TASK PROMPT – Copy every one of the records below verbatim, keeping each on its own line and preserving their order.

DATA LISTING –
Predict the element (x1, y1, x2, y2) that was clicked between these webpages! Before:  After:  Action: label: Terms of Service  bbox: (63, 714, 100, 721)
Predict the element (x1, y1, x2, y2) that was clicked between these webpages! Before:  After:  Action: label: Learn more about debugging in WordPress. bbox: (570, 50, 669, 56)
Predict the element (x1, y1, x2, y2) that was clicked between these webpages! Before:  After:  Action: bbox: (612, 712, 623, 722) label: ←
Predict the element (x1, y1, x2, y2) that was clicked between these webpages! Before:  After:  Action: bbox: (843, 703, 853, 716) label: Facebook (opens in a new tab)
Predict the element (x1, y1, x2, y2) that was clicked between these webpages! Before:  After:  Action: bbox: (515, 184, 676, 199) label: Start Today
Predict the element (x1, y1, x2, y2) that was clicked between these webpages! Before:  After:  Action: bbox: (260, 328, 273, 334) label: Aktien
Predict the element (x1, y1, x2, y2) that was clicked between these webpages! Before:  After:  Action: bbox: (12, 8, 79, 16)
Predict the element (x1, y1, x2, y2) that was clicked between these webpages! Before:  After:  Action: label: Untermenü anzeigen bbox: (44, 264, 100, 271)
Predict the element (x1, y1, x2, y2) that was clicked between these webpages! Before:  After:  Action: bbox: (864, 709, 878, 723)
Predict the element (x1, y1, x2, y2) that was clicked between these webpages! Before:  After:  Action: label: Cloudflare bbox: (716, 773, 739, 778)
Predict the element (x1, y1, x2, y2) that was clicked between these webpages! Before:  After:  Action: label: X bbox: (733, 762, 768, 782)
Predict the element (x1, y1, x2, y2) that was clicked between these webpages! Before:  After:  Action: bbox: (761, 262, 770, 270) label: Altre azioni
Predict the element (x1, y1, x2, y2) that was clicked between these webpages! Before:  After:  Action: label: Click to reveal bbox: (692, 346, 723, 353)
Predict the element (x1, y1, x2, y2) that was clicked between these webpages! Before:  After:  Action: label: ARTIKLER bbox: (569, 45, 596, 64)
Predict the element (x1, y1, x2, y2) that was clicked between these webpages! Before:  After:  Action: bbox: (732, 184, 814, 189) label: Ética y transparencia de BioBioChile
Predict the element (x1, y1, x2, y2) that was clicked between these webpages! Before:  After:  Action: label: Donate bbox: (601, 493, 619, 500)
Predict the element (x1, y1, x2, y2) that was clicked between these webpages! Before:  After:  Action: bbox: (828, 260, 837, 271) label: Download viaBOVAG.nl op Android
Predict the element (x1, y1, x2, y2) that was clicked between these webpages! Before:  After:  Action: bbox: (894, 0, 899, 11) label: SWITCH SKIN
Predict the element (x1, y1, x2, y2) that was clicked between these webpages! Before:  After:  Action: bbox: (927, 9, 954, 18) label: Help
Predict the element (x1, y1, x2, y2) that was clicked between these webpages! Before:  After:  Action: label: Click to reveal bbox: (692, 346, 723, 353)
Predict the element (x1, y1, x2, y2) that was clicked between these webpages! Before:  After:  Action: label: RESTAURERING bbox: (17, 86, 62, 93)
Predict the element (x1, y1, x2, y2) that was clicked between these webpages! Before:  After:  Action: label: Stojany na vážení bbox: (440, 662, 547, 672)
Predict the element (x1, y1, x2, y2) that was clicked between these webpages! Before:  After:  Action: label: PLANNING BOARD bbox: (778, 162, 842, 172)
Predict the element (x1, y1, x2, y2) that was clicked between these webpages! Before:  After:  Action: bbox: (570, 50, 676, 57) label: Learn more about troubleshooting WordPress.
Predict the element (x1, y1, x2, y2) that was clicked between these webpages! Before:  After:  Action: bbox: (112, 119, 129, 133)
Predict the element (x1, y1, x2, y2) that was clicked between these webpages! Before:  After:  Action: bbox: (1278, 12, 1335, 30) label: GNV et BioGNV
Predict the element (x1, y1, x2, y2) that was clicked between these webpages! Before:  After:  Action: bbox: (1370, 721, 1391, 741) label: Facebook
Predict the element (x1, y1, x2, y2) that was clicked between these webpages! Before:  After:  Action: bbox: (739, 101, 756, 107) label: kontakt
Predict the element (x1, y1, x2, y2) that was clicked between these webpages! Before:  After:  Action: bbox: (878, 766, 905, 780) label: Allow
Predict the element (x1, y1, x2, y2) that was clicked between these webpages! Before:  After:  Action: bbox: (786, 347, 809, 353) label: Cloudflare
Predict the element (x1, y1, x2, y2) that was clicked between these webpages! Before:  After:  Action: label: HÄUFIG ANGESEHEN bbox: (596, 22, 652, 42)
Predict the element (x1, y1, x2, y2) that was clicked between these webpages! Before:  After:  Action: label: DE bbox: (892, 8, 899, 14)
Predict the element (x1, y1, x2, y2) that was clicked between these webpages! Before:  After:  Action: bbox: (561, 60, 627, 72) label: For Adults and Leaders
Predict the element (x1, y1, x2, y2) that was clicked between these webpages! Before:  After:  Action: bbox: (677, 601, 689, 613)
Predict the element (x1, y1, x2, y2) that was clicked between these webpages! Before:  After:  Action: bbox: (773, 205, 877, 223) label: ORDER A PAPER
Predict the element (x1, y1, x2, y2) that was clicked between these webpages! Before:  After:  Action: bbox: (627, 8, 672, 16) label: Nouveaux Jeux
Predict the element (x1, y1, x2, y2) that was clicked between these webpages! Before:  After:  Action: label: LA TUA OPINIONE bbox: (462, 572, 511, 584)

ANSWER TO THE TASK –
Predict the element (x1, y1, x2, y2) that was clicked between these webpages! Before:  After:  Action: label: Terms of Service  bbox: (63, 714, 100, 721)
Predict the element (x1, y1, x2, y2) that was clicked between these webpages! Before:  After:  Action: label: Learn more about debugging in WordPress. bbox: (570, 50, 669, 56)
Predict the element (x1, y1, x2, y2) that was clicked between these webpages! Before:  After:  Action: bbox: (612, 712, 623, 722) label: ←
Predict the element (x1, y1, x2, y2) that was clicked between these webpages! Before:  After:  Action: bbox: (843, 703, 853, 716) label: Facebook (opens in a new tab)
Predict the element (x1, y1, x2, y2) that was clicked between these webpages! Before:  After:  Action: bbox: (515, 184, 676, 199) label: Start Today
Predict the element (x1, y1, x2, y2) that was clicked between these webpages! Before:  After:  Action: bbox: (260, 328, 273, 334) label: Aktien
Predict the element (x1, y1, x2, y2) that was clicked between these webpages! Before:  After:  Action: bbox: (12, 8, 79, 16)
Predict the element (x1, y1, x2, y2) that was clicked between these webpages! Before:  After:  Action: label: Untermenü anzeigen bbox: (44, 264, 100, 271)
Predict the element (x1, y1, x2, y2) that was clicked between these webpages! Before:  After:  Action: bbox: (864, 709, 878, 723)
Predict the element (x1, y1, x2, y2) that was clicked between these webpages! Before:  After:  Action: label: Cloudflare bbox: (716, 773, 739, 778)
Predict the element (x1, y1, x2, y2) that was clicked between these webpages! Before:  After:  Action: label: X bbox: (733, 762, 768, 782)
Predict the element (x1, y1, x2, y2) that was clicked between these webpages! Before:  After:  Action: bbox: (761, 262, 770, 270) label: Altre azioni
Predict the element (x1, y1, x2, y2) that was clicked between these webpages! Before:  After:  Action: label: Click to reveal bbox: (692, 346, 723, 353)
Predict the element (x1, y1, x2, y2) that was clicked between these webpages! Before:  After:  Action: label: ARTIKLER bbox: (569, 45, 596, 64)
Predict the element (x1, y1, x2, y2) that was clicked between these webpages! Before:  After:  Action: bbox: (732, 184, 814, 189) label: Ética y transparencia de BioBioChile
Predict the element (x1, y1, x2, y2) that was clicked between these webpages! Before:  After:  Action: label: Donate bbox: (601, 493, 619, 500)
Predict the element (x1, y1, x2, y2) that was clicked between these webpages! Before:  After:  Action: bbox: (828, 260, 837, 271) label: Download viaBOVAG.nl op Android
Predict the element (x1, y1, x2, y2) that was clicked between these webpages! Before:  After:  Action: bbox: (894, 0, 899, 11) label: SWITCH SKIN
Predict the element (x1, y1, x2, y2) that was clicked between these webpages! Before:  After:  Action: bbox: (927, 9, 954, 18) label: Help
Predict the element (x1, y1, x2, y2) that was clicked between these webpages! Before:  After:  Action: label: Click to reveal bbox: (692, 346, 723, 353)
Predict the element (x1, y1, x2, y2) that was clicked between these webpages! Before:  After:  Action: label: RESTAURERING bbox: (17, 86, 62, 93)
Predict the element (x1, y1, x2, y2) that was clicked between these webpages! Before:  After:  Action: label: Stojany na vážení bbox: (440, 662, 547, 672)
Predict the element (x1, y1, x2, y2) that was clicked between these webpages! Before:  After:  Action: label: PLANNING BOARD bbox: (778, 162, 842, 172)
Predict the element (x1, y1, x2, y2) that was clicked between these webpages! Before:  After:  Action: bbox: (570, 50, 676, 57) label: Learn more about troubleshooting WordPress.
Predict the element (x1, y1, x2, y2) that was clicked between these webpages! Before:  After:  Action: bbox: (112, 119, 129, 133)
Predict the element (x1, y1, x2, y2) that was clicked between these webpages! Before:  After:  Action: bbox: (1278, 12, 1335, 30) label: GNV et BioGNV
Predict the element (x1, y1, x2, y2) that was clicked between these webpages! Before:  After:  Action: bbox: (1370, 721, 1391, 741) label: Facebook
Predict the element (x1, y1, x2, y2) that was clicked between these webpages! Before:  After:  Action: bbox: (739, 101, 756, 107) label: kontakt
Predict the element (x1, y1, x2, y2) that was clicked between these webpages! Before:  After:  Action: bbox: (878, 766, 905, 780) label: Allow
Predict the element (x1, y1, x2, y2) that was clicked between these webpages! Before:  After:  Action: bbox: (786, 347, 809, 353) label: Cloudflare
Predict the element (x1, y1, x2, y2) that was clicked between these webpages! Before:  After:  Action: label: HÄUFIG ANGESEHEN bbox: (596, 22, 652, 42)
Predict the element (x1, y1, x2, y2) that was clicked between these webpages! Before:  After:  Action: label: DE bbox: (892, 8, 899, 14)
Predict the element (x1, y1, x2, y2) that was clicked between these webpages! Before:  After:  Action: bbox: (561, 60, 627, 72) label: For Adults and Leaders
Predict the element (x1, y1, x2, y2) that was clicked between these webpages! Before:  After:  Action: bbox: (677, 601, 689, 613)
Predict the element (x1, y1, x2, y2) that was clicked between these webpages! Before:  After:  Action: bbox: (773, 205, 877, 223) label: ORDER A PAPER
Predict the element (x1, y1, x2, y2) that was clicked between these webpages! Before:  After:  Action: bbox: (627, 8, 672, 16) label: Nouveaux Jeux
Predict the element (x1, y1, x2, y2) that was clicked between these webpages! Before:  After:  Action: label: LA TUA OPINIONE bbox: (462, 572, 511, 584)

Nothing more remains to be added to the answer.